The University of Minnesota Medical School, in the face of serious financial problems twenty years ago, sold its hospital and clinics to a community health system, Fairview Health Services. In a number of ways, the relationship has not been a happy one in the sense that goals of a community hospital often do not always align with those of an academic teaching and research institution. A recent attempt has been made to negotiate a "merger" of Fairview with the U of M Medical School, creating a single management layer. But this effort has now collapsed with the Medical School casting about for a new hospital and clinic partner (see: Collapse of Fairview merger leaves U casting about for a partner).
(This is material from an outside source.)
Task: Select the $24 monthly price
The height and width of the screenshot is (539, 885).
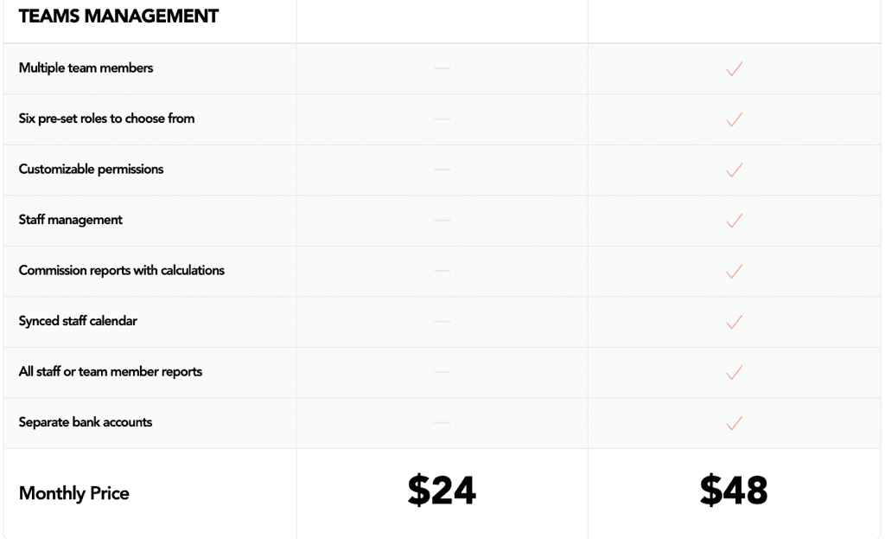Action: click(442, 491)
Below is an excerpt from the article:
On paper at least, Fairview was the most logical partner to extend the U's clinical reach beyond campus. The two have worked together for 20 years, ever since the U sold its hospital and clinics to Fairview. Now, ironically, that sale could hamper the U's efforts to find a new partner. While the U can offer suitors the clinical expertise of its 750 physicians, it can't bring to the table the facilities where they work."The university lost control of their university hospital, which is their primary teaching and research site," ...[said a faculty member]. "It is kind of like you sell your factory but you still make your parts there."The U sold the hospital to stem financial losses that were cutting its ability to fund research and education....Recognizing that the sale resulted in a partial alliance that was falling short of expectations, leaders began negotiations toward a complete merger of Fairview with the University's physician group. The Fairview name would have been replaced by University of Minnesota Health, or "M Health" for short. All seven hospitals and 42 clinics in the Fairview system would be rebranded. With top academic physicians on board, the system would offer patients the type of cutting-edge care they couldn't get elsewhere, at the same time generating money that could be invested in new research and education opportunities for the medical school. But when merger discussions dragged on beyond the self-imposed deadline of March 31, 2016], university officials eventually presented Fairview with a set of merger agreements that it had written itself....After studying the U's final offer, Fairview's interim chief executive knew that it would not get approval from the Fairview board.....In the meantime, both Fairview and the university say they will continue working together under several affiliation agreements. As the U considers other merger possibilities, leaders say new partnerships might focus more on outpatient care, which is replacing extended hospital stays for many procedures.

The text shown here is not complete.